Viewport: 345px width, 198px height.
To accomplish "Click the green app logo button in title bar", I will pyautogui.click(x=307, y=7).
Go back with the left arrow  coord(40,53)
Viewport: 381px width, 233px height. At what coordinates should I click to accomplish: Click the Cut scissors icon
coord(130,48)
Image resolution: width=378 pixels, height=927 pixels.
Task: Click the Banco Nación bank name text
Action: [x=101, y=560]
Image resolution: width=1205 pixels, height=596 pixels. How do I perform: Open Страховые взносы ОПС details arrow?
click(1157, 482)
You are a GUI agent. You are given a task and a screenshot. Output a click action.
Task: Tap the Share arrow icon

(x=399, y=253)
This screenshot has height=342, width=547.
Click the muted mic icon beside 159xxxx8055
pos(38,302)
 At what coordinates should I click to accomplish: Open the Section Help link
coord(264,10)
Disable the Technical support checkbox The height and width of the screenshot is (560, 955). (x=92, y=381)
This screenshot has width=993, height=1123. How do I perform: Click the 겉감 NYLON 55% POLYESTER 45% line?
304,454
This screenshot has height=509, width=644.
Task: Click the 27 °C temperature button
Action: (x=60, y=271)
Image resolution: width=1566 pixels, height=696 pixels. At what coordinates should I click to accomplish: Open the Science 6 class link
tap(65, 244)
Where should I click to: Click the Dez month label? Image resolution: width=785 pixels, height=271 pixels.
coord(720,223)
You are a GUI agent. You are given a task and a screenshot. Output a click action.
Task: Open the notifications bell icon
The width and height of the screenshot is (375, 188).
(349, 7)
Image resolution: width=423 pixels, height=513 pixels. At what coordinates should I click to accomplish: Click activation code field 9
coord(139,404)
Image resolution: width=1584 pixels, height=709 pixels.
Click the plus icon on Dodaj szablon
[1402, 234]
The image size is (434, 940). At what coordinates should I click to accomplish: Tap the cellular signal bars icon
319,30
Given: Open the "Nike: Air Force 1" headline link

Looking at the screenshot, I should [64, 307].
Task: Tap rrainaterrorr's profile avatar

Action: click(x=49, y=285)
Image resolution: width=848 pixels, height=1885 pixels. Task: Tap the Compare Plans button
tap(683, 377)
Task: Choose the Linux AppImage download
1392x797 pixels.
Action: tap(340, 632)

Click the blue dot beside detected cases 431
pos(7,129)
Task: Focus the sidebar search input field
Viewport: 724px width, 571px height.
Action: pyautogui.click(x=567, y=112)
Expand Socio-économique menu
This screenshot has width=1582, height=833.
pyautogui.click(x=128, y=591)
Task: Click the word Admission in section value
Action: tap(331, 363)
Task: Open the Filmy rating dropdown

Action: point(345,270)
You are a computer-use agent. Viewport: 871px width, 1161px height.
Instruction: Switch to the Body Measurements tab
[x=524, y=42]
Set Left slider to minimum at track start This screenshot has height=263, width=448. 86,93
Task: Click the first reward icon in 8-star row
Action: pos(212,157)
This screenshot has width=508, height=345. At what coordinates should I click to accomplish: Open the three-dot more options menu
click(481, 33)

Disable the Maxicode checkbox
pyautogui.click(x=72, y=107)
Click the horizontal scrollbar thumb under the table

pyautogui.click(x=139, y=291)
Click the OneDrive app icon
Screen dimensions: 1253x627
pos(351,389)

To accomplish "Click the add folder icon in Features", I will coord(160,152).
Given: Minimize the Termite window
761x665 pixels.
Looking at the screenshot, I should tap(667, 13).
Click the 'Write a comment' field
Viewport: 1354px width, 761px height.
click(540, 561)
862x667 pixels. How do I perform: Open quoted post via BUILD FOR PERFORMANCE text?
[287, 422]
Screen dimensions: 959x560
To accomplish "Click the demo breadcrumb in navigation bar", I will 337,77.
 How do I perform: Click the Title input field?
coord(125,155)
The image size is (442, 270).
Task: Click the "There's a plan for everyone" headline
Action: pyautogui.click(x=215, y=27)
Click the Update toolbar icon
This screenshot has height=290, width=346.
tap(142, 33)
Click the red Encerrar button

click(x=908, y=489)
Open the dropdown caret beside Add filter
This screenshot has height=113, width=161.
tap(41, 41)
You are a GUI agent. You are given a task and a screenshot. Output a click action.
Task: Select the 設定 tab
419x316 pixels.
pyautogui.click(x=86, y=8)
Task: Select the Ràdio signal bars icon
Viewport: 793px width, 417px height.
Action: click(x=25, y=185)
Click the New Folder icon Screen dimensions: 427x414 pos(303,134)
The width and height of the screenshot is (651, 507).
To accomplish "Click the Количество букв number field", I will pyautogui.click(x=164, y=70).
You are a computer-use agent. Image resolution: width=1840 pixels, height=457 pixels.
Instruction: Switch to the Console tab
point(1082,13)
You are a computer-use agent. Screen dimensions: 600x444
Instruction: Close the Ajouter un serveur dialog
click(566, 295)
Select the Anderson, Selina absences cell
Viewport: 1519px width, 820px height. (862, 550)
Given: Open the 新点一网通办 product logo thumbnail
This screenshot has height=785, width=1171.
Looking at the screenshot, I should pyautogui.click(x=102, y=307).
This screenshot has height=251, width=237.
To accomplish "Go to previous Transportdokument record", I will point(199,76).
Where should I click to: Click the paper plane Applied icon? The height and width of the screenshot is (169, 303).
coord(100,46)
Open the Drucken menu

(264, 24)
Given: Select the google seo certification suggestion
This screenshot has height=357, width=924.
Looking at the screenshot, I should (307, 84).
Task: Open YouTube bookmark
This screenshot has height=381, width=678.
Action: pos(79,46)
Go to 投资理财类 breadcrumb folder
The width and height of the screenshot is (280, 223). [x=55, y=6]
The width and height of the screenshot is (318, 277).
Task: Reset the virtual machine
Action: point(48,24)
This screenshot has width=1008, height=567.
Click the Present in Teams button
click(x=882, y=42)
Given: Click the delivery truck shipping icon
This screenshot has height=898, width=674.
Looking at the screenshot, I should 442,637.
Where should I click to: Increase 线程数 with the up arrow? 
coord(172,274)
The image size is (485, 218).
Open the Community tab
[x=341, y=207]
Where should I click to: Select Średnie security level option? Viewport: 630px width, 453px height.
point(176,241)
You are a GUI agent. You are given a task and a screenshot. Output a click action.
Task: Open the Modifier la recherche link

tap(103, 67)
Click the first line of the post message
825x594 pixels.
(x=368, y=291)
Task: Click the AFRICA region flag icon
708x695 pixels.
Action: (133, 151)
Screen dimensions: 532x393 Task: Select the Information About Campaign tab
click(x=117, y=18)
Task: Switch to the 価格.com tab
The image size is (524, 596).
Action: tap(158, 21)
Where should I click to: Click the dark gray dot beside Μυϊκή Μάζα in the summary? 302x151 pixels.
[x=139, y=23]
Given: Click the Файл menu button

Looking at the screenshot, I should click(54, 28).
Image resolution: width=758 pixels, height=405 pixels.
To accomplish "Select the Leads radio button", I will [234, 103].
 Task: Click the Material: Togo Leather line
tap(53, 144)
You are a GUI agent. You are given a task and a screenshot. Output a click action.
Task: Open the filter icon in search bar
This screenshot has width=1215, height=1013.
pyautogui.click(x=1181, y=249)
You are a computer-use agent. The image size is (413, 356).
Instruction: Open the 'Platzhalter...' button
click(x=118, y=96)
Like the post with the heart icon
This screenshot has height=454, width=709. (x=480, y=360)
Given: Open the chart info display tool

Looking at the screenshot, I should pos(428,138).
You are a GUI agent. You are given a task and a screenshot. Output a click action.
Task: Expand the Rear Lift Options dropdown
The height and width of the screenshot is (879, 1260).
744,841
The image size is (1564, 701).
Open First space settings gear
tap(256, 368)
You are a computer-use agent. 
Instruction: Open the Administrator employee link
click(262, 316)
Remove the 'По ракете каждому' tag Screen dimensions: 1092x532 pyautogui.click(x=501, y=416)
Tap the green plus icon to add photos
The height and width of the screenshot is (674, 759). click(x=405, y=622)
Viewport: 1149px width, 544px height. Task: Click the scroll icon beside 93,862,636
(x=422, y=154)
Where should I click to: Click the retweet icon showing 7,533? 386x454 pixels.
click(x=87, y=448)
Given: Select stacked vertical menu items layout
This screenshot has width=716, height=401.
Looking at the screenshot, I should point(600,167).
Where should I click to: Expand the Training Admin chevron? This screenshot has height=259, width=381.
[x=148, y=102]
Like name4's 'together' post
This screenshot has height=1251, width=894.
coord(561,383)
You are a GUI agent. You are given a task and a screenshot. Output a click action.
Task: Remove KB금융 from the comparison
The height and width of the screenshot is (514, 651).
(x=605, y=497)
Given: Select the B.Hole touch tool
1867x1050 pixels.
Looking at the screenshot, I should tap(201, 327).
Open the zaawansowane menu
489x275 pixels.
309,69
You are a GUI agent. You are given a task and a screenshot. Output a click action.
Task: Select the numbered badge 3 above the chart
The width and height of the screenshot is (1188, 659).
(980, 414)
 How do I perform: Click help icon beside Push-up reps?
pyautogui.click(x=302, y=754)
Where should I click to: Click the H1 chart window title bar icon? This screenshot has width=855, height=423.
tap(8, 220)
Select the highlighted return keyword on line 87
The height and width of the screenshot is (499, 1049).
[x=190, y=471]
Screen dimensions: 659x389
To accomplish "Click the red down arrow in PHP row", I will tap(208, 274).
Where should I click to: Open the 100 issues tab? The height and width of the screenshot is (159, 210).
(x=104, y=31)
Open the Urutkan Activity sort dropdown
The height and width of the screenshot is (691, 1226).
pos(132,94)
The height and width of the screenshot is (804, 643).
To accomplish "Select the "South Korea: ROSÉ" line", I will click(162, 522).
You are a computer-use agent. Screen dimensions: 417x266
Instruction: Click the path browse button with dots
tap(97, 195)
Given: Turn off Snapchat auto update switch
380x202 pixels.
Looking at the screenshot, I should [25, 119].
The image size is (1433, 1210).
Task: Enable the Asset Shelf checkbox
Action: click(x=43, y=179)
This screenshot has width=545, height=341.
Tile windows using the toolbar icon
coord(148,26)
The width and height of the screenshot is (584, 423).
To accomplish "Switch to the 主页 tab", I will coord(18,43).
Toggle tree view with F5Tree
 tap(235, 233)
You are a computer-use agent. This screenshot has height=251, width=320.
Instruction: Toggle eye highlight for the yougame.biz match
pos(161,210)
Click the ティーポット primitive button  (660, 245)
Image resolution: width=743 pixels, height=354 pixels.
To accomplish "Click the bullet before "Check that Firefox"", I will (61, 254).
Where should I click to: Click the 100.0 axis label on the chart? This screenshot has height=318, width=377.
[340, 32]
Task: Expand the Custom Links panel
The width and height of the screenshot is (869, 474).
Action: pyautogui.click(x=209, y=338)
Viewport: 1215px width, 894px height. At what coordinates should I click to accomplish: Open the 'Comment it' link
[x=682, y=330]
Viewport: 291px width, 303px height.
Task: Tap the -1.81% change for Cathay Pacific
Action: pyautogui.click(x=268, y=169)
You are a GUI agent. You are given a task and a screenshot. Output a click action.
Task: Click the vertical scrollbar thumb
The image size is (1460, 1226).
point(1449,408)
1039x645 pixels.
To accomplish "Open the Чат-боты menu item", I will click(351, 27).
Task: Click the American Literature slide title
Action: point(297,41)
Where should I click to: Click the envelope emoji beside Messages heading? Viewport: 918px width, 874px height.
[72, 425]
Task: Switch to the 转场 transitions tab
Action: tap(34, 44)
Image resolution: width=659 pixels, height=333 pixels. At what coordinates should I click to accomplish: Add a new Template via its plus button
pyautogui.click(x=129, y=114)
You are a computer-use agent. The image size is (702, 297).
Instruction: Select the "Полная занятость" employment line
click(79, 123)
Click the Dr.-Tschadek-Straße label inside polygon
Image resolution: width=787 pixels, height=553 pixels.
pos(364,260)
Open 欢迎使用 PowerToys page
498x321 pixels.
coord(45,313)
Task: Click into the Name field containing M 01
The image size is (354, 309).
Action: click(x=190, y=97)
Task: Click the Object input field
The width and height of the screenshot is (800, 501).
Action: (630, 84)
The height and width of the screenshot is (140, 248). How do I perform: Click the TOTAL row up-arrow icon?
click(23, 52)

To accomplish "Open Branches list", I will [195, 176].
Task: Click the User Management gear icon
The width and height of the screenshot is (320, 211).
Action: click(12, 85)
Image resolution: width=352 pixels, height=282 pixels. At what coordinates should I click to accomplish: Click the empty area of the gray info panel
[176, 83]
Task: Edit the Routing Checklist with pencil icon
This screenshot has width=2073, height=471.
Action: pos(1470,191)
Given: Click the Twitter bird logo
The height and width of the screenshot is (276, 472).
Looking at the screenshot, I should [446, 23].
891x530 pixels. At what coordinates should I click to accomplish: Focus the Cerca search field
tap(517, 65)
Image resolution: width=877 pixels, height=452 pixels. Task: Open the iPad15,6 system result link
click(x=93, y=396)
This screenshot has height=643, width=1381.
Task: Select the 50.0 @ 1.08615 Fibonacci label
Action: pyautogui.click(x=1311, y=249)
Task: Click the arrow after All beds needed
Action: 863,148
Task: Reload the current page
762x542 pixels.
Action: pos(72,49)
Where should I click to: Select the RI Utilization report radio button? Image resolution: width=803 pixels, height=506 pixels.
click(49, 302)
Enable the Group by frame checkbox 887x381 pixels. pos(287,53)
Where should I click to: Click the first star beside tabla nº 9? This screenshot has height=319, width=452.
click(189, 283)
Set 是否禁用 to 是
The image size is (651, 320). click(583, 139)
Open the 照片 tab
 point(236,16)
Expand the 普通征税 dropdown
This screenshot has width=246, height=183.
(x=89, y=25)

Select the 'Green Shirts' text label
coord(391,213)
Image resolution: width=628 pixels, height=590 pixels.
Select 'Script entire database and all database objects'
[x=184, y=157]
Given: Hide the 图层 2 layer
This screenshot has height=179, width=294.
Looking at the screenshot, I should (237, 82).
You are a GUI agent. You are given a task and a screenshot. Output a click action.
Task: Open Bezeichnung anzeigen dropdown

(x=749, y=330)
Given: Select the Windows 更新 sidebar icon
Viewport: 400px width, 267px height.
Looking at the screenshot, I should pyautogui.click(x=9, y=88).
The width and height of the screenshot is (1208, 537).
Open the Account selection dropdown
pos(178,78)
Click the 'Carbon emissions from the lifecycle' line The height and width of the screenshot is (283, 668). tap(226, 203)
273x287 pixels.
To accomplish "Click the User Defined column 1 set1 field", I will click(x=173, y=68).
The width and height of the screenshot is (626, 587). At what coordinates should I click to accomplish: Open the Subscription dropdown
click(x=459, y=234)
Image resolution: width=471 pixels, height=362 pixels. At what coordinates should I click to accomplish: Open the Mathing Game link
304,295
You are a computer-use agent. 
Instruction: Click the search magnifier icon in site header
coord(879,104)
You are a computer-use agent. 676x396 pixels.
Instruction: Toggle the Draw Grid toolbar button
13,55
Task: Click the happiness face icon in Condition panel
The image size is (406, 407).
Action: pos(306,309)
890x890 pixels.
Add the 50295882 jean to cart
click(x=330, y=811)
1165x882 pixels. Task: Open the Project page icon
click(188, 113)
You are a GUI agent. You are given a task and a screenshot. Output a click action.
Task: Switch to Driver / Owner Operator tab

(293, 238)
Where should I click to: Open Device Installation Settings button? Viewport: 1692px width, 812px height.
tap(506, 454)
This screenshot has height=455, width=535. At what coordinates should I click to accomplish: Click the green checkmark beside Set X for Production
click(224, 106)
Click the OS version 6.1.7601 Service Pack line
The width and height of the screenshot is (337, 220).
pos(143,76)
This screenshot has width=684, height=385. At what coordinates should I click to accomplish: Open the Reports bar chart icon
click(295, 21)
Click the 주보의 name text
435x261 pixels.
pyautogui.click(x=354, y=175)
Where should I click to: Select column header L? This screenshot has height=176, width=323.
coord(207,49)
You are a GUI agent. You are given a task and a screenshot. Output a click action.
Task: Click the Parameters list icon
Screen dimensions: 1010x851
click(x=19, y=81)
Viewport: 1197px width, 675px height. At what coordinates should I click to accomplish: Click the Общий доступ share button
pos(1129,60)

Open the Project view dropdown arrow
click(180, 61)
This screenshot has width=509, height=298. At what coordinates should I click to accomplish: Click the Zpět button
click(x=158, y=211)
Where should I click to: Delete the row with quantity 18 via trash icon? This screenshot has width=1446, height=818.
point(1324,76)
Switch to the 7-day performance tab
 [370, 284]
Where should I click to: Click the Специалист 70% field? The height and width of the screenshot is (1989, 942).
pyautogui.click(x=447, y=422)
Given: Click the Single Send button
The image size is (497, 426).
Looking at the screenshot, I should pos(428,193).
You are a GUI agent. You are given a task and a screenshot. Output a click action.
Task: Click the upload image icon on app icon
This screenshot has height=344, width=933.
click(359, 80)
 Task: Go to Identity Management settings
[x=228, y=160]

Activity:
Tally the lines in the entries above that hold the string "from" and state the tally alone.

Reply to the task:
2